Diego Fischerman coordina todos los jueves de abril el taller Escuchar para escribir sobre música en la Fundación TEM. Aquí, algunas reflexiones sobre el modo en que la música puede transformarse en escritura.

-¿Por qué considera que es necesario ofrecer un taller que brinde herramientas para escribir sobre música?

La música es un objeto esquivo. Cada sonido ya ha desaparecido en el momento en que es oído. Y los idiomas son, sobre todo, visuales. O táctiles. Puede hablarse de músicas rugosas, oscuras, sedosas, luminosas, claras. O, recurriendo a las sensaciones que producen en quien escucha, opresivas, siniestras, festivas o melancólicas, entre muchas otras imágenes posibles. Pero ninguna de ellas habla especialmente del sonido. Quien escribe sobre música se ve ante la múltiple dificultad de un objeto difícil de describir, y de un instrumental siempre insuficiente. Además del hecho de que los géneros, como grandes pactos acerca de la escucha, erigen sus propios sistemas de valor haciendo que sea virtualmente imposible contar con parámetros de juicios universales. Las estrategias de escucha, de identificación de parámetros, de descripción y de trabajo «cruzado» entre consideraciones sociales y contextuales e intrínsecas al lenguaje, puede brindar más puntos de apoyo y una suerte de protocolo para la actividad de los periodistas culturales interesados en abordar la música en algunos de sus aspectos.

-¿Cuál es su análisis de la crítica musical que se publica en los medios actualmente?

Está, obviamente, sujeta a los límites, de tiempo, de posible investigación y profundización, que fijan los propios medios y sus agendas.

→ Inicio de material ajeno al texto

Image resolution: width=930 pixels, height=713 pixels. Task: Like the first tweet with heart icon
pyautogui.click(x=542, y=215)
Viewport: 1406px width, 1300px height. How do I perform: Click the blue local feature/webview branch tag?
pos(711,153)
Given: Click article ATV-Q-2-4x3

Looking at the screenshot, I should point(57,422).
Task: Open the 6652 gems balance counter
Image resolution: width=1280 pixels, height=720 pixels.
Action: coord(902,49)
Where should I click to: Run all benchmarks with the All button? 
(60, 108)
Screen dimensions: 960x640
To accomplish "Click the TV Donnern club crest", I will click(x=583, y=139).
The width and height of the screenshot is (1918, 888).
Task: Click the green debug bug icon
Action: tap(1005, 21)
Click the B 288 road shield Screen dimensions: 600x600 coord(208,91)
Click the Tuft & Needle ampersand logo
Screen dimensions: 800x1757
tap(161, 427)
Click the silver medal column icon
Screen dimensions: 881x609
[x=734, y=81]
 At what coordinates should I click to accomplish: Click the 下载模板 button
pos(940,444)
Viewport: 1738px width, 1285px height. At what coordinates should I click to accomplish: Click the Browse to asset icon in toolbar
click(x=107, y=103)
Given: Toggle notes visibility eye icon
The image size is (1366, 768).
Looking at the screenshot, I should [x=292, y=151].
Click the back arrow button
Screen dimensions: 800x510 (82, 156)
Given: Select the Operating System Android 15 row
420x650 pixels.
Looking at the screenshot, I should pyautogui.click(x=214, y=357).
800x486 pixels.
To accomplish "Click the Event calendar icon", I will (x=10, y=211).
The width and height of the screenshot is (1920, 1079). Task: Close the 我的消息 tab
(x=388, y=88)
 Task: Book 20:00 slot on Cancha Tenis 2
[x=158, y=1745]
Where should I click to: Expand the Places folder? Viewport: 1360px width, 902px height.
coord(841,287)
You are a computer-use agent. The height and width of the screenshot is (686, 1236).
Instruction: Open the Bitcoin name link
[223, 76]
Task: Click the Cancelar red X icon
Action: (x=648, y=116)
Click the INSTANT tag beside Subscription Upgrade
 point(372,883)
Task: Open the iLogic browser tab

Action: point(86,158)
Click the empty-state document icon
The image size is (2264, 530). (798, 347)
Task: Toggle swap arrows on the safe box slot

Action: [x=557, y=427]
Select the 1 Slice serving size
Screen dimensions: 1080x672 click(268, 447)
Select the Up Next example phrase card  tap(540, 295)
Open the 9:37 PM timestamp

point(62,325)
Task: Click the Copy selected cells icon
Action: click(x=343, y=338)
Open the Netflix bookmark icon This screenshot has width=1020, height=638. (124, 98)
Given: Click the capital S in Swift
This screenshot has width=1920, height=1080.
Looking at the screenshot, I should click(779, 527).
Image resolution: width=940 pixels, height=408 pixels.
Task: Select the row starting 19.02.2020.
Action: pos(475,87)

Pero, también, a los conocimientos –o su carencia– de quienes escriben. En rigor, lo que se observa, es que salvo en el ámbito del rock no ha habido un verdadero recambio generacional ni tampoco estilístico.

-¿Existen suficientes espacios donde puedan publicarse críticas musicales? ¿Cuáles son sus características? ¿Son de acceso masivo o no necesariamente?

La crítica musical abarca muchos niveles, desde aquella destinada a ámbitos especializados –revistas de rock, de jazz, de músicas de tradiciones étnicas o folklóricas o de música clásica –si bien ya casi han desaparecido de la Argentina, salvo en el caso de las escasas publicaciones de rock– hasta la columna de opinión en un programa televisivo o de radio. Parte de la técnica de quien se desempeñe como crítico será, precisamente, imaginar a su interlocutor y la manera más eficaz de comunicarse con él.

-¿Qué le recomendaría a un periodista que quiera empezar a incursionar en el ámbito de la crítica musical?

Escuchar. Y volver a escuchar. Y tratar de contar lo que escucha. Ninguno de los datos que pueda recopilar, ninguna de las referencias culturales que pueda acumular, significará nada sin eso. La música no es sólo el sonido. Pero la música no es sin el sonido.